It's treacherous. Unheard of. A day reserved for pictures of cats, nail polish, and playlists. Akin to wading into a swamp pit knowing full well that you will meet your demise. Surely, you will.
I don't really understand that rule about blogging. Or any rule about blogging. And I don't even play by the rules when it comes to you. You and me, we never needed no rules. And so it's Friday and I am here. It's Friday and I am curled up and waiting for you.
I come bearing no gifts.
You can search my pockets and see for yourself that I haven't concocted anything perfect to say. I haven't assembled any prose poetry to water your limbs. I am just here, almost like I am writing a letter home to you, almost like I am standing at your door in the middle of the pouring rain, banging on the side of the house hoping you will think to let me in. You know me, I'll wait here all night.
I haven't been in my blogging corner as much as I would like lately. Life has been busy and I constantly have to remind myself that this blog is a place of joy for me and I can't apply the pressure when the inspiration ain't hot. I've been writing my little heart out lately, working on a book proposal with my agent that is the epitome of my heart coming to live in your arms in the form of paper and words, and I am exhausted by what this past year has been.
Beautifully, beautifully exhausted.
Twelve months have come & gone.
I quit my job one year ago. I packed up my cubicle, took the letters down from the filing cabinet drawers, handed in my laptop and Blackberry phone, kissed and hugged people goodbye, and walked away from security to look for a life that fit me better.
The question of "What if I fail" suddenly lost its power when I released the pressure and walked away. Like the day those piggies wised up and built a brick house that wolf could huff & puff at no more.
And here's the little secret behind that, friends: People will always, always, always ask you about failure but no one will ever think to turn their head, look you straight in the eye, and ask you how broken your heart would be if you never even tried. No one will ever ask you that question but you still need to learn to live within a life where "What if I never try" is plastered on the walls in red.
It's an important question. I think you should ask it to yourself often.

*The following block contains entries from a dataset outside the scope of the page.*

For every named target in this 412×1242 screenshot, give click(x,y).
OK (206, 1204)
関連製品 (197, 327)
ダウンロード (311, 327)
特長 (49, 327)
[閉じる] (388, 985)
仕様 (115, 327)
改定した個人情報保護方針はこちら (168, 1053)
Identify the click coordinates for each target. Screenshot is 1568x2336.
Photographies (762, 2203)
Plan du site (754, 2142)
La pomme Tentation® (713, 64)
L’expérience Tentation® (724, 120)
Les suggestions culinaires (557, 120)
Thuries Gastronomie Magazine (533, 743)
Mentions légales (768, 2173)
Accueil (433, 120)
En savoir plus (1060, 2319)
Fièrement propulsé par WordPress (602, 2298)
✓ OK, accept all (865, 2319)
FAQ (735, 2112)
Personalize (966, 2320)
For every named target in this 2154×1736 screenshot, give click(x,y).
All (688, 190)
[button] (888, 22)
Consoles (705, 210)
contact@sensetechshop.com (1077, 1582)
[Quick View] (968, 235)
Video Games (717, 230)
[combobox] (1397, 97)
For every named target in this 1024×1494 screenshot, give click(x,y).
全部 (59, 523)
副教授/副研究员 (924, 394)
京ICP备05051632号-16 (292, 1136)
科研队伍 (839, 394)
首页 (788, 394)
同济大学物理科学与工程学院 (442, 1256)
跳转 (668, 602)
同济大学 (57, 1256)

For me, that question, and the thought of a child of mine asking me one day, scared every ligament inside of my body. Because there will never be a right answer for that that won’t teach them to be petrified, and worried, and so afraid that they decide to just stay in one place and look down at their shoes. All the excuses I could have mustered in my head-- I’m too young, I have too much debt, there isn’t enough time, I won’t make it, my idea stinks-- paled in comparison to the thought of never getting to tell a single soul that I am doing what I know I was created to do.
So that's all I really have to say today.
No poetry. No ruffles. No frills. Just thinking about trying & attempting & doing instead of failure for once. Make a day to dream of it and let your mouth water over without hesitation.
And take a break sometime. Take a real solid break. Shut down your life. Pack a bag. Just leave. Buy a map. Learn to notice the trees on the highway. Listen to poets laughing on a Friday night. Go somewhere where no one knows your name, and the things you've done, or the person you've become. Go there and trace your bones. Find wraparound porches. Hear more stories. Be young. Be reckless. Be bold. Be shades of red. And white. And blue. Be all the things Elton John sings about, and feel all sorts of eloquent for being only those things today. Not a worrier. Not a mess. Not nervous about the future or the way life will turn out. Just a tiny dancer. A blue jean baby. Pretty eyed with a pirate smile. A ballerina dancing in the sand.
Stop planning life long enough to just follow it. And see where it will be take you. Just stop thinking. Unclench your fists and stare up at the sunlight.
Let go of things. Big things. Little things. Clean out a junk drawer. Burn a diary. Tell him how you really feel. Clutch someone's face and kiss them hard, as if smooches could give bruises. Have the courage to close the door. Cry, baby, cry. When it's over. Because you thought it would last. And it didn't. And I am sorry for that.
Forget the rules. Screw expectations. Just snap on a trucker hat and let your hand flap from outside the window. Deliberate hitch hiking... or not. Forget to take all of this so seriously and you'll soon realize it wasn't all that serious to begin with.
It's been real folks but I am scooting down to Georgia with one of my best gal pals to sip sweet tea, love on people, sit on porches with a bible in my lap, and just be. And I can't take you with me (unless your on Instagram. Then you can follow the madness here). Otherwise, I'll be back to blogging in mid-July. My syllables will cry for you every night. And when I watch the fireworks I'll sing Fievel Goes West songs for you. And we'll be together one day soon, I am so sure.
And none of that made last paragraph made any sense. And it sounds kind of desperate. But I going on vacation and that's that and no one ever had a clue what Emily Dickinson was talking about all those years so you just go right ahead and interpret everything I just wrote how you want it. As for me? I'm peacing out for a roadtrip & some Chik-Fil-A.